Reyna Cervantes of IGN gave the film a mixed review and wrote, "Unfortunately it’s also held back by some uneven storytelling and humor that doesn’t always land. There’s a lot of fun and scares to be had, but ultimately, like most horror anthologies, your mileage may vary."

Erik Piepenburg of The New York Times gave the film a negative review and wrote, "This anthology of films from five Latino filmmakers sadly doesn’t live up to the promise of devilish short-form horror that its title foreshadows."

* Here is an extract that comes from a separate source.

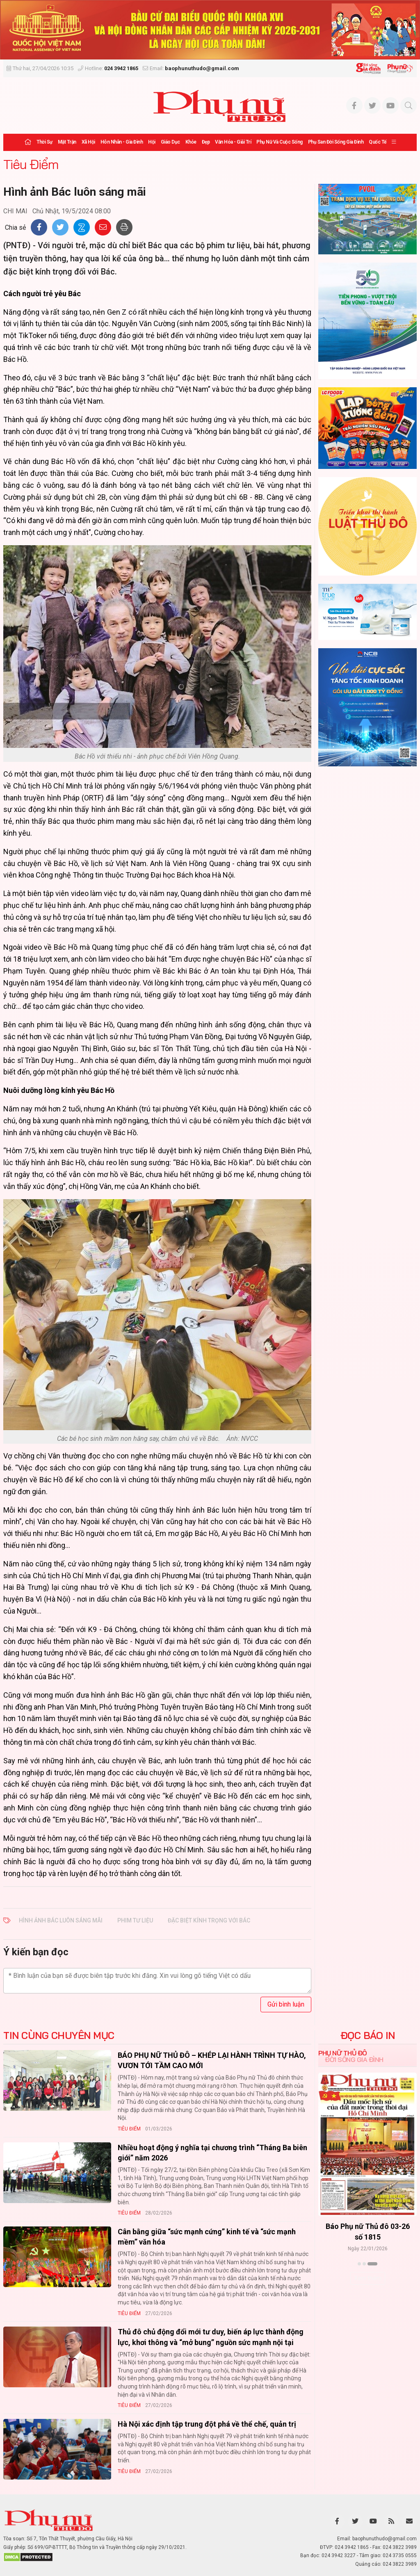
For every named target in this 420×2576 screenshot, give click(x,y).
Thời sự (44, 142)
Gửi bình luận (285, 2004)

J Hurtado of Screen Anarchy gave the film a positive review and wrote, "What do you get when you bring five of the most talented Hispanic genre filmmakers in the indie space together on a horrorific anthology project? A whole lot of bloody fun, and that’s exactly what Satanic Hispanics delivers."

Josh Bell of Comic Book Resources also gave the film a positive review and wrote, "As a showcase for a group of underappreciated Latino horror filmmakers, Satanic Hispanics accomplishes its goal."

Matthew Jackson of Paste also gave the film a positive review, calling it "an absolute blast of gore, laughter and surprising emotional heft."